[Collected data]
┌────────
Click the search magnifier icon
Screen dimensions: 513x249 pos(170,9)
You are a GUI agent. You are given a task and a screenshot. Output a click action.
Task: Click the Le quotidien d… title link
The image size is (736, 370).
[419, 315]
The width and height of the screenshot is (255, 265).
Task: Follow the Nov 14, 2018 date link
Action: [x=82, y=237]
└────────
Please copy out each entry exactly as it appears above.

Click the search magnifier icon
Screen dimensions: 513x249 pos(170,9)
You are a GUI agent. You are given a task and a screenshot. Output a click action.
Task: Click the Le quotidien d… title link
The image size is (736, 370).
[419, 315]
The width and height of the screenshot is (255, 265).
Task: Follow the Nov 14, 2018 date link
Action: [x=82, y=237]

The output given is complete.